Knowledge dissemination emphasized
Evidence of similar grinding practices in both contexts underlines how certain technological knowledge and eating habits were widespread in both populations, perhaps as a legacy already present within the two different cultural traditions or perhaps as a result of actual contact between the two groups.
The grindstone from the Mousterian levels of the Riparo Bombrini constitutes the oldest European examples of the processing and transformation of plant products in Europe and shows Neanderthals engaged in this practice.
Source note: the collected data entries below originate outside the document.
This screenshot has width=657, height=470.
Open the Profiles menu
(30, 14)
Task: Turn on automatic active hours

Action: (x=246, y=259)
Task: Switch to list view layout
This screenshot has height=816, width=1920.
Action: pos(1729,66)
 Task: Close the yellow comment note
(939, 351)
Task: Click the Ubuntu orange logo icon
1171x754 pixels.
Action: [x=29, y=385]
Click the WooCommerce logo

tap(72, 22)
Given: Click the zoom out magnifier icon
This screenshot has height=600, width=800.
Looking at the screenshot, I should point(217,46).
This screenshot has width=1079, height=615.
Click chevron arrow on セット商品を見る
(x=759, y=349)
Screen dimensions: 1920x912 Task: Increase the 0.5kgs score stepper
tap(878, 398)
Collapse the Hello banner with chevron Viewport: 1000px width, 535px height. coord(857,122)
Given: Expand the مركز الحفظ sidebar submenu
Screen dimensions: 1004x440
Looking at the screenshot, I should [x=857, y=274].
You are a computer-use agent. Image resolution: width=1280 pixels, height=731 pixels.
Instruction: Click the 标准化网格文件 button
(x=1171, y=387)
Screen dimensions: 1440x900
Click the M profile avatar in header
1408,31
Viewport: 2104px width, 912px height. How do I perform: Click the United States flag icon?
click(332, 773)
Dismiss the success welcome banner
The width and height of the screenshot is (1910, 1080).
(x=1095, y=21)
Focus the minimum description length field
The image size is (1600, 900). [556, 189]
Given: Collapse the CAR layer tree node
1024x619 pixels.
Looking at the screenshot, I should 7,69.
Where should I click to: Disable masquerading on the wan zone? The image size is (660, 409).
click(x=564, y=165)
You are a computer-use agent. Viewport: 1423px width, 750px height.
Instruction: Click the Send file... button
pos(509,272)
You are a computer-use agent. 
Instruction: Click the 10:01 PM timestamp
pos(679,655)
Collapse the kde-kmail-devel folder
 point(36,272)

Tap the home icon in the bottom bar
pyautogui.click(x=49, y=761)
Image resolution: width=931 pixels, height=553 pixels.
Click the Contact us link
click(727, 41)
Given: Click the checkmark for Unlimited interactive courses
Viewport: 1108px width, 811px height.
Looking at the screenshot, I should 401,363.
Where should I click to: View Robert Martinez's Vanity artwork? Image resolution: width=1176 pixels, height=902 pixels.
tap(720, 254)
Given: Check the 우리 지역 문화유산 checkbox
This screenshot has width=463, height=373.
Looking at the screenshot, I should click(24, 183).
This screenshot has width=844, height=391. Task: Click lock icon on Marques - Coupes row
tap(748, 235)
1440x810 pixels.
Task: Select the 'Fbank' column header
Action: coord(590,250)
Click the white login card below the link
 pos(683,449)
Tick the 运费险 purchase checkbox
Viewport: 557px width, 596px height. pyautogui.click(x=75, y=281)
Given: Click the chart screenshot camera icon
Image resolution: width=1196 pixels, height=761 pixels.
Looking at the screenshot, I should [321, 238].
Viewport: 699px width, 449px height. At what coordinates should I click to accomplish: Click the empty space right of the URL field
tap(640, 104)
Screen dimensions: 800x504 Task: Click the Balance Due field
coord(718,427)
The two pestles from the Protoaurignacian levels at the site show modern humans who occupied the site less than a millennium later also engaged in the same behavior.
Two grindstones found at the base and roof of the Protoaurignacian sequence of the Castelcivita Cave not only have a similar morphology, but also present intentional modifications to make them more functional.
Coordinated by the Italian Institute of Prehistory and Protohistory within the framework of the PLUS_P (Plant Use in the Palaeolithic) project, the study involved researchers from the Universities of Florence, Genoa, Ravenna and Bologna, as well as the Cyprus Institute (in Nicosia) and UdeM.
“Transforming cereals into flour is an important innovation because it allowed Paleolithic foragers to store and transport food more easily,” said Riel-Salvatore. “Pushing this behavior this far back in time really changes how we think about how these highly mobile people lived.”
About this study
“New evidence of plant food processing in Italy before 40ka,” by Mariotti Lippi et al, was published online June 9, 2023, in Quaternary Science Reviews. The participation of UdeM in the study was funded by the SSRHC, the FRQ-SC and the Direction des affaires internationales.